With low LNG prices, Petronas would look to re-evaluate its options with the Canadian project
By Nicole Mordant and A. Ananthalakshmi
RICHMOND, British Columbia/KUALA LUMPUR, Sept 28 (Reuters) – Malaysia’s Petronas said it would review a proposed C$36 billion LNG project in western Canada after Ottawa approved the project with conditions to limit the environmental impact.
The green light for the Pacific NorthWest LNG project in northern British Columbia comes after a 3-year wait for Petronas and its partners, but analysts are sceptical about the project’s prospects given low gas prices and cost-cutting at the Malaysian oil giant.
The decision on the project was seen as a major test for Canada’s Liberals, juggling the needs of an energy industry suffering from job losses and the concerns of environmentalists, courted by Prime Minister Justin Trudeau in last year’s election campaign.
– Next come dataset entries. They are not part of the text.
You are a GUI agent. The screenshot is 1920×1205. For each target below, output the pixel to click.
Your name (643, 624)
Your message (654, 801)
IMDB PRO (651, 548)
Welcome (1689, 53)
The approval came with 190 conditions that Petronas and partners in China, India, Japan and Brunei would have to meet, after a review found the project would have a significant environmental impact.
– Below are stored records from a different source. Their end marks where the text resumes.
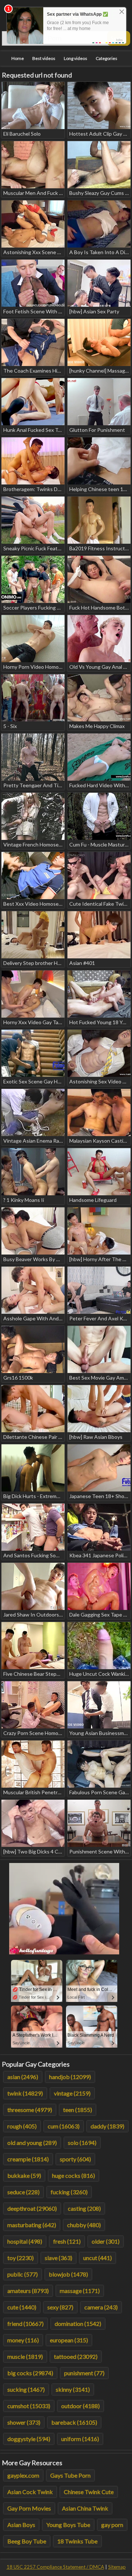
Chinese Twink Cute (89, 2491)
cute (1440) (21, 2307)
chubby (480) (84, 2224)
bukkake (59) (24, 2175)
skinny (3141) (73, 2389)
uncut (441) (97, 2257)
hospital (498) (24, 2241)
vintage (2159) (72, 2093)
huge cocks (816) (73, 2175)
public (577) (22, 2274)
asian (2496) (22, 2076)
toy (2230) (20, 2257)
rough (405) (22, 2126)
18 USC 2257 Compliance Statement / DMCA (55, 2567)
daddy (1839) (107, 2126)
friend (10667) (25, 2323)
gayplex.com (23, 2475)
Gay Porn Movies (29, 2508)
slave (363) (58, 2257)
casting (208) (84, 2208)
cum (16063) (64, 2126)
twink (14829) (25, 2093)
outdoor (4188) (80, 2405)
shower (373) (23, 2422)
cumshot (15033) (28, 2405)
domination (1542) (78, 2323)
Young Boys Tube (68, 2524)
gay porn (112, 2524)
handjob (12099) (70, 2076)
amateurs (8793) (28, 2290)
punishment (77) (84, 2372)
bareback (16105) (74, 2422)
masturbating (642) (31, 2224)
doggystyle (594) (28, 2438)
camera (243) (101, 2307)
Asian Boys (21, 2524)
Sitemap (117, 2567)
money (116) (23, 2339)
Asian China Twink (85, 2508)
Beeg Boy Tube (26, 2541)
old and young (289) (32, 2142)
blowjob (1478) (68, 2274)
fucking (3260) (69, 2191)
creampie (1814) (28, 2159)
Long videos (75, 58)
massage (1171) (80, 2290)
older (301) (106, 2241)
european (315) (69, 2339)
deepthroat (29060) (32, 2208)
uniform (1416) (80, 2438)
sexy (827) (60, 2307)
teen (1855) (77, 2109)
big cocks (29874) (30, 2372)
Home (17, 58)
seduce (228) (23, 2191)
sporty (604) (75, 2159)
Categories (106, 58)
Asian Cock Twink (30, 2491)
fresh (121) (67, 2241)
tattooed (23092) (76, 2356)
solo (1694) (82, 2142)
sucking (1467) (26, 2389)
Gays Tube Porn (70, 2475)
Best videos (43, 58)
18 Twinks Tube (77, 2541)
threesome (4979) (29, 2109)
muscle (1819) (25, 2356)
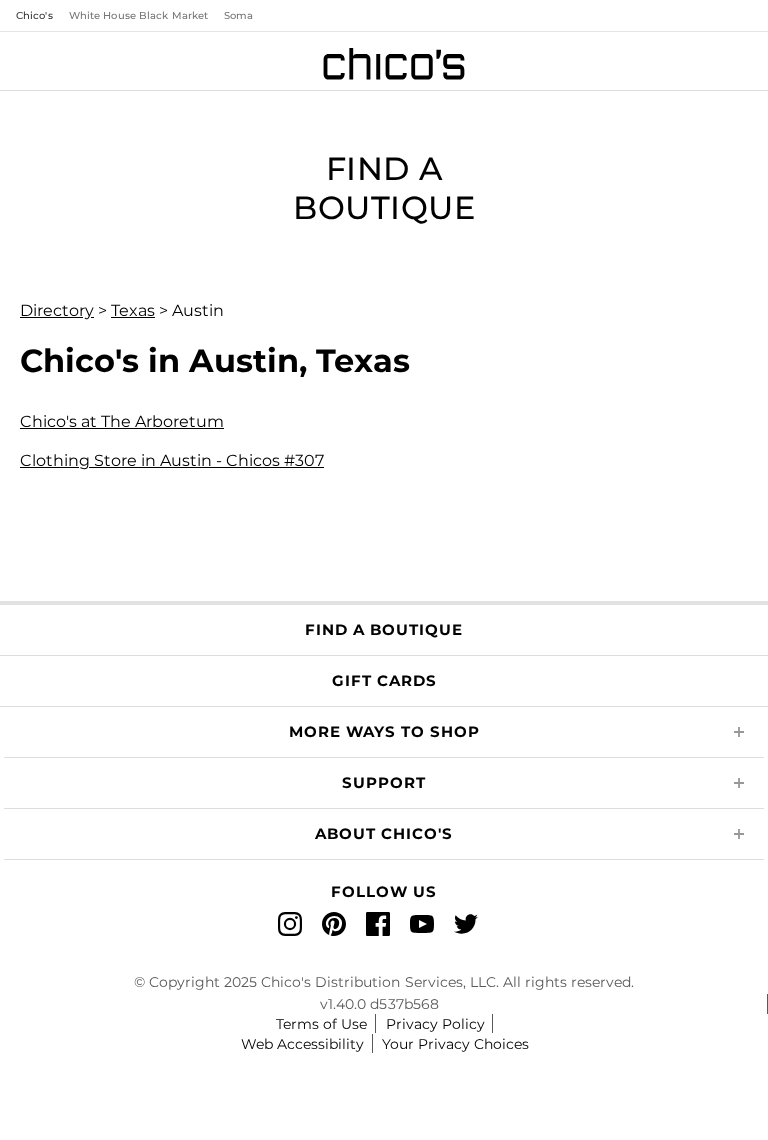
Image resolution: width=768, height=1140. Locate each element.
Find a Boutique (384, 629)
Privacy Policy (435, 1024)
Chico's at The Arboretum (122, 421)
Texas (133, 310)
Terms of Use (321, 1024)
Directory (57, 310)
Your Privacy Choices (455, 1044)
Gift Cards (384, 680)
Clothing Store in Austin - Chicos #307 (172, 460)
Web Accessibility (302, 1044)
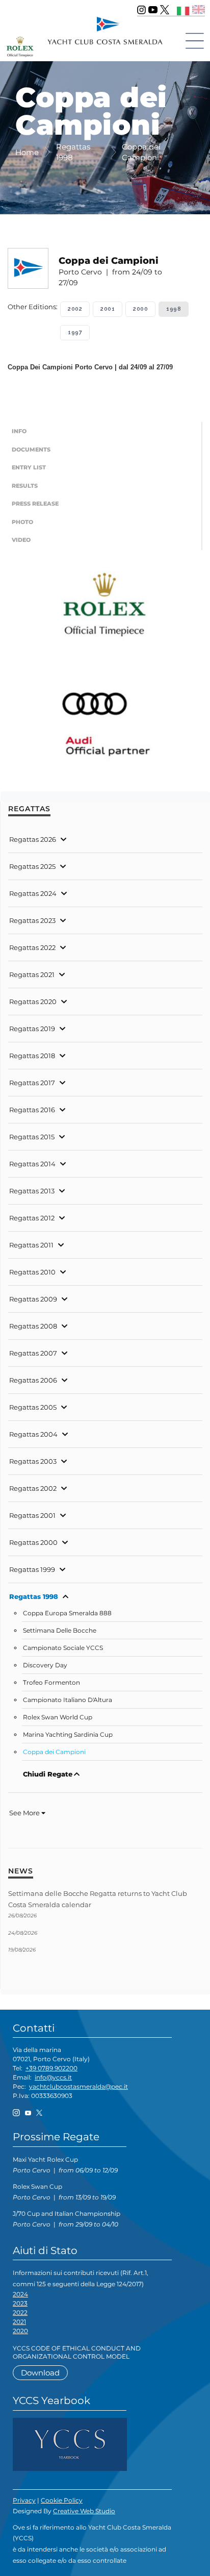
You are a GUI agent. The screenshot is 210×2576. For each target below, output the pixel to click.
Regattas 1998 (33, 1596)
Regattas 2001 (32, 1515)
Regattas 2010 (32, 1272)
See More (25, 1813)
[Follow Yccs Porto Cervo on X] (164, 9)
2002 (75, 309)
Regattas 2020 (33, 1001)
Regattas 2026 (32, 839)
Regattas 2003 (33, 1461)
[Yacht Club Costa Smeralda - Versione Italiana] (183, 9)
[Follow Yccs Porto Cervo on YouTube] (153, 9)
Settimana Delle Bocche (59, 1630)
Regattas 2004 (33, 1434)
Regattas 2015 (32, 1137)
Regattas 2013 (32, 1191)
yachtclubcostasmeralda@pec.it (78, 2086)
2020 (20, 2331)
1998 (173, 309)
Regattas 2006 (33, 1380)
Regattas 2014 (32, 1164)
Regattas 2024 (33, 893)
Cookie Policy (62, 2500)
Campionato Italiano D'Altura (67, 1700)
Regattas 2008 (33, 1326)
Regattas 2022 (32, 947)
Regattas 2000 (33, 1542)
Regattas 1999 (32, 1569)
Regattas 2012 (32, 1218)
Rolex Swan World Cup (57, 1717)
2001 (107, 309)
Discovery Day (45, 1665)
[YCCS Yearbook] (70, 2443)
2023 (20, 2303)
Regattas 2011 (31, 1245)
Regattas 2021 (32, 974)
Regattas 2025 (32, 866)
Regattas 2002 (33, 1488)
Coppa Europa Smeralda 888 (67, 1613)
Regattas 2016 (32, 1110)
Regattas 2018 (32, 1056)
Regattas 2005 (33, 1407)
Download (40, 2373)
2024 (20, 2294)
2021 (19, 2321)
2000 (140, 309)
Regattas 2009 (33, 1299)
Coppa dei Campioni (54, 1752)
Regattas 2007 (33, 1353)
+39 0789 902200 (51, 2068)
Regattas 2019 (32, 1028)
“We need time to look at the conditions and then we will have a review of the project,” Petronas CEO Wan Zulkiflee Wan Ariffin told reporters on the sidelines of an event in Kuala Lumpur.
Petronas‘ investment in the project would depend on LNG prices that have dropped by over a third in two years amid worries about oversupply and faltering Chinese demand.
“The economics (of the project) require much higher LNG prices than currently and than are forecast for the next few years,” said Wood Mackenzie analyst Alex Munton. “That’s what we think will cause Petronas to pause investment until it’s more confident about future gas prices.”
Other LNG projects also face delays: In July, Royal Dutch Shell and its partners pushed back a decision on building an LNG export terminal in British Columbia, and Chevron has delayed the scheduled 2017 start of its Kitimat LNG project, also in British Columbia.
TIMING’S NOT GREAT
The Canadian project’s go-ahead comes at a difficult time for Petronas, which is going through a significant cost-cutting amid low energy prices.
The Malaysian state firm has this year cut jobs and said it would cut its spending by up to 50 billion ringgit ($12.1 billion) over the next four years. Its profits slid 85 percent in April-June, and it predicted the outlook for the industry would remain “gloomy” well into 2017, another roadbump for a slowing Malaysian economy. It has slashed its dividend commitment to the government by a third compared to last year.
“We expect Petronas to go free-cash-flow negative this financial year and next after meeting their capex and dividend requirements,” said Fitch senior director Sajal Kishore.
Given the low LNG prices, Petronas would look to re-evaluate its options with the Canadian project, he said, adding there was unlikely to be much appetite for long-term LNG supplies for new projects.
Asian spot LNG prices <LNG-AS> have dropped by some 70 per cent since 2014. Energy consultancy FGE has forecast the supply glut to peak at around 23 million tonnes a year by 2020 and persist through 2023.
The legally binding conditions Canada attached to the project include a hard cap on carbon emissions.
Environmentalists have said the facility would cause a massive increase in greenhouse gas emissions at a time when Canada looks set to badly miss its existing climate change targets.
“If this project is built as currently approved, it will be one of the single biggest sources of carbon pollution in the country,” said Merran Smith, executive director of Clean Energy Canada.
Environment Minister Catherine McKenna, who announced the project’s go-ahead on the banks of the Fraser River, flanked by Natural Resources Minister Jim Carr and Fisheries Minister Dominic LeBlanc, said she was confident the project would proceed in the most sustainable manner possible.